Un hito arquitectónico por derecho propio
La importancia de Durham va mucho más allá de su papel como santuario de Cutberto. Los historiadores de la arquitectura la consideran uno de los ejemplos mejor conservados y más completos de arquitectura románica normanda en Europa, distinguida en particular por su uso temprano y extenso de bóvedas de crucería en todo el techo de la nave — una técnica estructural que distribuía el peso de forma más eficiente que los techos planos o de bóveda de cañón anteriores, permitiendo ventanas más grandes y un espacio interior más abierto, y que llegaría a convertirse en un rasgo definitorio de la arquitectura gótica que siguió en todo el continente en los siglos posteriores.
La catedral también se convirtió en el lugar de descanso final de otra figura imponente del cristianismo inglés temprano: el Venerable Beda, el monje de Northumbria del siglo VIII cuya Historia Eclesiástica del Pueblo Inglés, completada hacia el año 731, sigue siendo la fuente histórica más importante que se conserva sobre los primeros siglos del cristianismo inglés, incluida buena parte de lo que se sabe sobre el propio Cutberto. Los restos de Beda fueron llevados a Durham en el siglo XI y ahora descansan en la Capilla Galilea de la catedral, dándole a Durham la distinción de albergar bajo un mismo techo a dos de las figuras más significativas de la historia religiosa anglosajona.
Sobreviviendo intacta a la Reforma
Como casi todos los grandes santuarios monásticos ingleses, Durham sufrió bajo la disolución de los monasterios de Enrique VIII en la década de 1530. Los comisionados despojaron el santuario de Cutberto de su elaborada decoración enjoyada y dorada en 1539, y el monumento visible que había atraído peregrinos durante más de cinco siglos fue destruido. Pero —en un detalle que distingue a Durham de muchos lugares comparables— la propia tumba, y el cuerpo dentro de ella, quedaron intactos bajo el suelo de la catedral en lugar de ser dispersados o retirados.

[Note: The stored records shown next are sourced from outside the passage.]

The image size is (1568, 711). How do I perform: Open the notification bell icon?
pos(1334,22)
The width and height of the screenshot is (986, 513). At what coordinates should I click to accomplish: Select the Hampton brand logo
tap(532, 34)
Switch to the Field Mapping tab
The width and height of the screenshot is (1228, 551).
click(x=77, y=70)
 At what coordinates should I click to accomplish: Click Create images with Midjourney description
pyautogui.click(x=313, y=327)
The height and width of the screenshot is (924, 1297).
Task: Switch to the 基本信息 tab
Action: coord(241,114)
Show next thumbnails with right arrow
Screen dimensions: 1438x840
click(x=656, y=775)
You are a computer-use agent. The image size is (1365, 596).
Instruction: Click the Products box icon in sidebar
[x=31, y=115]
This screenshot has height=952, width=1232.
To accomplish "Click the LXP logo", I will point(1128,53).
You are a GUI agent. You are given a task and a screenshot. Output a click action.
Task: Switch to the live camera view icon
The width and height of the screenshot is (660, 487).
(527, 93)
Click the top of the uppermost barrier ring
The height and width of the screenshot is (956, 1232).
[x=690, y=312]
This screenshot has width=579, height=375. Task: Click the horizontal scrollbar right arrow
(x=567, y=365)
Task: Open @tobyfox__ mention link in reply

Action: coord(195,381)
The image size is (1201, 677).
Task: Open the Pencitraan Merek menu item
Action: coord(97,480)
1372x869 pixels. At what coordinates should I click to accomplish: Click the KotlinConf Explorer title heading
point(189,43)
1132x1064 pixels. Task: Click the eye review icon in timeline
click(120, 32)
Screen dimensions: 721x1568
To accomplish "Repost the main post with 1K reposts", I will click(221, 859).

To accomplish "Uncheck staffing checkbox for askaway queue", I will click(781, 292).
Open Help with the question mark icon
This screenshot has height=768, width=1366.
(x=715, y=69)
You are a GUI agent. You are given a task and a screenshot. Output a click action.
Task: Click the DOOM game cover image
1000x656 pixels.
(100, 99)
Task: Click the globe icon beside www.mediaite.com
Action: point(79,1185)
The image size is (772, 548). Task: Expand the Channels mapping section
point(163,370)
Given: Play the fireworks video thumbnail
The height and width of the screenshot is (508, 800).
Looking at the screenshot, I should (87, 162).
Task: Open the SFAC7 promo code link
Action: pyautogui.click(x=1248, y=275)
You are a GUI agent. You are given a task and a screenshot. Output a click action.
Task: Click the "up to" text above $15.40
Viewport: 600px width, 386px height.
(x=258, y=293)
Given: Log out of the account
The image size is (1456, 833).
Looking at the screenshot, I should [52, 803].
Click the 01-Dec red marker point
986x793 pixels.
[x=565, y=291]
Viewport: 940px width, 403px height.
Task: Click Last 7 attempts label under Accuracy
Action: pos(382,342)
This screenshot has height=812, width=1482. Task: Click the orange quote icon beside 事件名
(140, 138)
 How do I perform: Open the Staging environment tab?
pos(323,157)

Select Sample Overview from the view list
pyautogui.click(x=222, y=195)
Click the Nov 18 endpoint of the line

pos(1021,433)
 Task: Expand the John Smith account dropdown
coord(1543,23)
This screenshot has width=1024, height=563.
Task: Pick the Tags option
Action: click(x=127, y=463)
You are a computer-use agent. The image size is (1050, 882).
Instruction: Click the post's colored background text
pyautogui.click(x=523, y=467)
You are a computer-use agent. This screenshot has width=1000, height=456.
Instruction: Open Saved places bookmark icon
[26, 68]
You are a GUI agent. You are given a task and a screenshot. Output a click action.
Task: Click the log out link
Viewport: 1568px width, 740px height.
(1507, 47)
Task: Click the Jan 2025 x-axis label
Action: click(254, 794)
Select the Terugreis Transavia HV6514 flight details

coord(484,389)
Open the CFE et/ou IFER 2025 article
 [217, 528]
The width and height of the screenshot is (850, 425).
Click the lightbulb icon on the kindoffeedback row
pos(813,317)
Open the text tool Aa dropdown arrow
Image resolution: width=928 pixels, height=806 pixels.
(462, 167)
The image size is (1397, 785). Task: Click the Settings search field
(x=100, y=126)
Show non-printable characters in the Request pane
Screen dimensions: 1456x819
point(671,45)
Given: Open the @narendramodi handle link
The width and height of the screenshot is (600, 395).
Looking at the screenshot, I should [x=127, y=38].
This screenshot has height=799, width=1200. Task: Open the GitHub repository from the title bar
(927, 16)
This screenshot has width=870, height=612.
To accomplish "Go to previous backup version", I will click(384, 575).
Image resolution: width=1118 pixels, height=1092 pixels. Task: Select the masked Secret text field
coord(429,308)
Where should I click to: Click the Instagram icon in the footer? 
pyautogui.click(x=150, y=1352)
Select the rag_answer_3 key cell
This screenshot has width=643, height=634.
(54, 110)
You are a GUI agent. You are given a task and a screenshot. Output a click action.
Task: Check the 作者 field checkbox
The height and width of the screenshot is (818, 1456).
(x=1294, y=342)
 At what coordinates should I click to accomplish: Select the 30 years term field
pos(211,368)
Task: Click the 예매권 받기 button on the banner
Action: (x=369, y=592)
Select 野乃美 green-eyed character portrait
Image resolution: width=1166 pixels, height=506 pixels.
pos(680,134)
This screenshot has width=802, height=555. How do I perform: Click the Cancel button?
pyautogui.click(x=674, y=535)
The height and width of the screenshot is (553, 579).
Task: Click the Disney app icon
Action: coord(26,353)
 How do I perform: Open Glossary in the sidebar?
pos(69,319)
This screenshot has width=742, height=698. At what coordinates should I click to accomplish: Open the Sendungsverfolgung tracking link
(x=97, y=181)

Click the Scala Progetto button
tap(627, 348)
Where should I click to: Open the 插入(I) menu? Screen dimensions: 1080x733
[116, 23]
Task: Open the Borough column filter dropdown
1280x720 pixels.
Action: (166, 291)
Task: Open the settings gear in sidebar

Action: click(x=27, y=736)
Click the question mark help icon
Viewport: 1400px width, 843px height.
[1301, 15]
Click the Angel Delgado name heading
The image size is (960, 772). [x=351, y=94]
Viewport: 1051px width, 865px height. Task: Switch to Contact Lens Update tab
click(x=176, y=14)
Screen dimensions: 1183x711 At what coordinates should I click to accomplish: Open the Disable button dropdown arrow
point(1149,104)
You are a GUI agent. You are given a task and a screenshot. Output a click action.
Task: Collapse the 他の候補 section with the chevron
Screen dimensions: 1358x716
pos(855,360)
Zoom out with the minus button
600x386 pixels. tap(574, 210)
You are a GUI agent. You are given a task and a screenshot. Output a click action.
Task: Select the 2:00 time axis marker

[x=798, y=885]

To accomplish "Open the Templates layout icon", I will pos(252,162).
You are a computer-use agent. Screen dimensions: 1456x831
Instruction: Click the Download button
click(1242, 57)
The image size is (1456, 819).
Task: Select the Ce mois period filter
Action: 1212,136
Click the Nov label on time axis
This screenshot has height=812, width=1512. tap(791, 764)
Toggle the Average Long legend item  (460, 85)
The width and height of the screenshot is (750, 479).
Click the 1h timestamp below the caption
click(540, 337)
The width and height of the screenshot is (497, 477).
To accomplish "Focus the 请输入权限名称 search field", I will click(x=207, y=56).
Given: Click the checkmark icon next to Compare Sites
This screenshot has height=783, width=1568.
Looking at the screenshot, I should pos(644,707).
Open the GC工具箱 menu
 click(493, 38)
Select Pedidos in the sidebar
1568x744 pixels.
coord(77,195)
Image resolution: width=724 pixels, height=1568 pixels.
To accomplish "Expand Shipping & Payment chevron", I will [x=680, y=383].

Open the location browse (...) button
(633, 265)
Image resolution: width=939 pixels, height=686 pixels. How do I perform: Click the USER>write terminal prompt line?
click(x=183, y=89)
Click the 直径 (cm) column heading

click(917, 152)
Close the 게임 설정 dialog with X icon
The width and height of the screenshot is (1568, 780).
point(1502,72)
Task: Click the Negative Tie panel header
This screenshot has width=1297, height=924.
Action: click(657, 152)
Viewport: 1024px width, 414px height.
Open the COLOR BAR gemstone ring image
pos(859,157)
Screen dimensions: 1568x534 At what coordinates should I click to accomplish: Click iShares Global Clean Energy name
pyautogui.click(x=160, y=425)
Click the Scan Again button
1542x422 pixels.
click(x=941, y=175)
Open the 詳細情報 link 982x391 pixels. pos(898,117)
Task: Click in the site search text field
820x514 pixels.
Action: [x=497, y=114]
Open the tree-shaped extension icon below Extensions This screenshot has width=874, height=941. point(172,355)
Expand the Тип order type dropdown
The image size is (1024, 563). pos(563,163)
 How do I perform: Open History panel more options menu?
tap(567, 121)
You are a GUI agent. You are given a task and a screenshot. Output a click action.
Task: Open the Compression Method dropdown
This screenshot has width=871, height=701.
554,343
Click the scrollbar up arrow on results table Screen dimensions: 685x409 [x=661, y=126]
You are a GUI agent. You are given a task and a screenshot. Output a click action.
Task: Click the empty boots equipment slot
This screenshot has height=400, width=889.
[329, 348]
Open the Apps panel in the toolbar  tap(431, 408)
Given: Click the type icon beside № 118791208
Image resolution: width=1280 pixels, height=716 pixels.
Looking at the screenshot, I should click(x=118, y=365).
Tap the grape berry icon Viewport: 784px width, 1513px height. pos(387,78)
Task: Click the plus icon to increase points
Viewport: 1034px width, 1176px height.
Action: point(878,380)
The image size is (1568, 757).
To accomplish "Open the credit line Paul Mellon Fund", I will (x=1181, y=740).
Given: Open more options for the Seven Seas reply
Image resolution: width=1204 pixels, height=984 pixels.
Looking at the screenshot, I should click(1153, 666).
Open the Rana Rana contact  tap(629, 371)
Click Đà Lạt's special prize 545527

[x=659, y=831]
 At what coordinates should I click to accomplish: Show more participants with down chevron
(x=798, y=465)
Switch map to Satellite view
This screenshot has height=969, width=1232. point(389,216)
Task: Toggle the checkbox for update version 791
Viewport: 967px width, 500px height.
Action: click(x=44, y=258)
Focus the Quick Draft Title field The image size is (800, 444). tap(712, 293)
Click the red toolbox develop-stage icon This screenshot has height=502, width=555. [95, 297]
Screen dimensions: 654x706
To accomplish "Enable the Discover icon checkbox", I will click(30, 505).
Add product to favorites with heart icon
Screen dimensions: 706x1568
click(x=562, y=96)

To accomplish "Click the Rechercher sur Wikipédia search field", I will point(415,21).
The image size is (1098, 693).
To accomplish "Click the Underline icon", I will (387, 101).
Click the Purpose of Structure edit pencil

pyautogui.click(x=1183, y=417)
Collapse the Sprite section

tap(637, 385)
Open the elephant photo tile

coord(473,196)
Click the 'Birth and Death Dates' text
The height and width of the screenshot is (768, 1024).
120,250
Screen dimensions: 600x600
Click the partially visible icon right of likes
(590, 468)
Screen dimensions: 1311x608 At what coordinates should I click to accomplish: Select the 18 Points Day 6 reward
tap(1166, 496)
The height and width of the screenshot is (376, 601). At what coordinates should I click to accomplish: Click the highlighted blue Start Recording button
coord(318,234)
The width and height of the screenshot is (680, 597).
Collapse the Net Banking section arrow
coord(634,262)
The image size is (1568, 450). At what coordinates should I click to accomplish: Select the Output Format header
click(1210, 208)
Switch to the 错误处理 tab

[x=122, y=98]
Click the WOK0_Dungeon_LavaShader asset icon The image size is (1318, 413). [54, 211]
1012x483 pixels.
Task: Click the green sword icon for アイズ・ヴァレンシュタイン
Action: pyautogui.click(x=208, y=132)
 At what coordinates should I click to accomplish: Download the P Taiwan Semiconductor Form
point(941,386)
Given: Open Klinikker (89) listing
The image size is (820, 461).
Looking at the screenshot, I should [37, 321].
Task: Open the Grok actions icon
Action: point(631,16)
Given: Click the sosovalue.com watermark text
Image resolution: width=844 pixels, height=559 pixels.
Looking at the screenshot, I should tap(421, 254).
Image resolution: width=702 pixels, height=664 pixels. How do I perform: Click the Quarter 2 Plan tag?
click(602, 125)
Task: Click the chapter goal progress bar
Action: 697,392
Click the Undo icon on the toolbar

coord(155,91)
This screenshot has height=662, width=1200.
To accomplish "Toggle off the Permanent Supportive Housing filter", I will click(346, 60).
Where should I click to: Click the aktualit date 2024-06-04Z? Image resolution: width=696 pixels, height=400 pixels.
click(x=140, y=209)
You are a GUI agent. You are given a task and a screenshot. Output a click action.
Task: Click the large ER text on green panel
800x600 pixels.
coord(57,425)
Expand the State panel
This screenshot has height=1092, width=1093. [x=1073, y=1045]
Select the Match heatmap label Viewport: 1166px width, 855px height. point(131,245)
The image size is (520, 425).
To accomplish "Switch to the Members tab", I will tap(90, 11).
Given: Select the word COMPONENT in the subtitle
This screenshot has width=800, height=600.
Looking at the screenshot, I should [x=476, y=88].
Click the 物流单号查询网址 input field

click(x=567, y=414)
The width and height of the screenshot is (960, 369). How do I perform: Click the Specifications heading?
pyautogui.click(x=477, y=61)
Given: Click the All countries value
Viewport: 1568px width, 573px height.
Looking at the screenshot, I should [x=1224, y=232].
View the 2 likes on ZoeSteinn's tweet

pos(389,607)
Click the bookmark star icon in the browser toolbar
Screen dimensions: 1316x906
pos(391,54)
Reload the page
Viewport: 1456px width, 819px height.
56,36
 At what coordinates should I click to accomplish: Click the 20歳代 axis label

Cuando los anticuarios abrieron la tumba en 1827, movidos en gran medida por curiosidad académica más que por motivos religiosos, según se relata encontraron los restos esqueléticos de Cutberto todavía envueltos en restos de vestiduras, junto con un altar portátil y otros objetos asociados a su entierro original — evidencia, piense lo que se piense sobre las afirmaciones anteriores de incorrupción, de que la identificación de la propia tumba probablemente se había mantenido correcta a lo largo de más de mil años de convulsiones. Los restos de Cutberto descansan allí todavía hoy, bajo una losa sencilla y marcada detrás del altar mayor, en la catedral que su comunidad construyó específicamente para darle por fin un hogar permanente.
Un hito que todavía domina el horizonte
La catedral de Durham sigue siendo uno de los edificios visualmente más imponentes de Inglaterra, con sus torres gemelas occidentales y su enorme torre central todavía dominando el horizonte de la ciudad desde el río de abajo casi exactamente como lo hacían cuando terminó la construcción hace nueve siglos. Para un santo cuyo cuerpo pasó más de cien años sin quedarse nunca mucho tiempo en un solo lugar, es un monumento apropiadamente permanente — construido no por la grandeza en sí misma, sino porque una comunidad de monjes finalmente encontró un lugar que juzgaron digno, y lo bastante seguro, como para dejarlo descansar.